Le débat fait rage sur l’opportunité de respecter le calendrier d’ouverture à la concurrence des lignes de bus RATP, qui doivent en principe être concernées à partir du 1er janvier 2025. Il y a les résolument pour, comme la présidente d’Ile-de-France Mobilités (IdFM), Valérie Pécresse. «Se priver de la concurrence serait injuste pour les voyageurs. Dans toutes les villes les autres régions, ainsi qu'en Europe, il y a des appels d'offres pour confier les lignes de bus, et si les opérateurs ne rendent pas le service commandé, on les change», a-t-elle martelé lors des vœux de l’autorité organisatrice, le 10 janvier, en droitisant nettement son discours.
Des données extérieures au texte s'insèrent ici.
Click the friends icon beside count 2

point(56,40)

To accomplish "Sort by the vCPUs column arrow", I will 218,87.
Pour elle, la concurrence «permet d’éviter qu’une entreprise en situation de monopole puisse dégrader la qualité de service» sans que l’autorité ait de prise.

L’ex-candidate LR à la présidentielle compte déposer des amendements à la loi «Jeux Olympiques» pour empêcher ce qu’elle qualifie, au sein de la RATP, de «mouvement social larvé anti-ouverture à la concurrence» par le biais de «grèves de 59 minutes qui ne donnent pas lieu à des retenues de salaire», annoncées par «des préavis trop courts qui désorganisent le planning de circulation».
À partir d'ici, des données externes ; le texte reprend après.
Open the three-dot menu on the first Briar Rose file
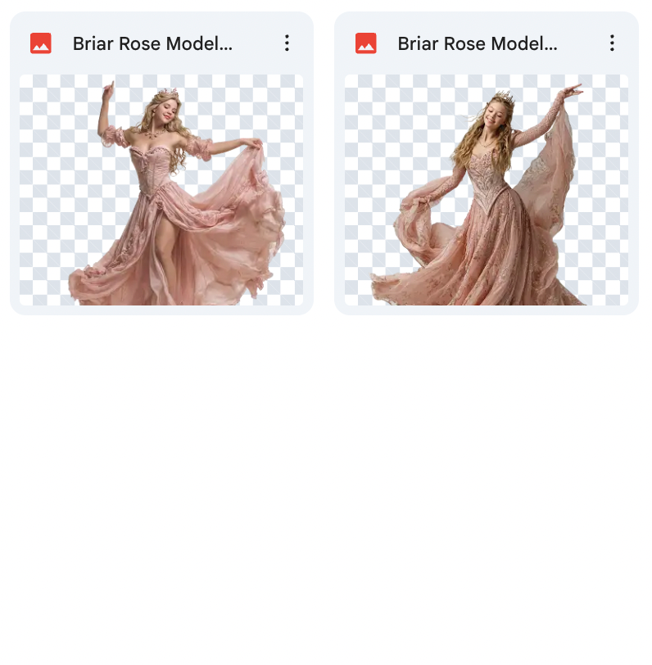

Et puis il y a les contre, très nombreux, à demander un report au-delà de 2025. Fin 2022, la maire PS de Paris, Anne Hidalgo, alliée objective du PDG de la RATP, Jean Castex, a lancé le débat public dans la presse. Elle estime que le processus de transfert pendant les JO 2024 porte un risque majeur de conflit social qui ferait désordre sous le regard du monde entier. Un argumentaire amplifié le 2 janvier par 250 élus franciliens, signataires d’une tribune adressée à la Première ministre, Élisabeth Borne, qui fut PDG de la RATP (2015-2017).

Le 5 janvier, Clément Beaune a saisi la balle au bond. Le ministre des Transports, et ex-ministre de Jean Castex lors du précédent quinquennat Macron, a prolongé le débat, en s’affichant comme pragmatique, suggérant à Valérie Pécresse de prendre la responsabilité d’un report. Enfin, la Fnaut joue la carte de la sagesse, estimant qu’IdFM a intérêt à ralentir le rythme d’un processus très dense et complexe pour éviter les risques d’un service chaotique. Ce à quoi l’autorité organisatrice rétorque qu’après quelques couacs en grande couronne lors de transfert de contrats cet été, l’opération d’ouverture est une réussite. «99% du service est assuré, en revanche sur les lots de la RATP, un bus sur cinq reste au dépôt», pointe Valérie Pécresse.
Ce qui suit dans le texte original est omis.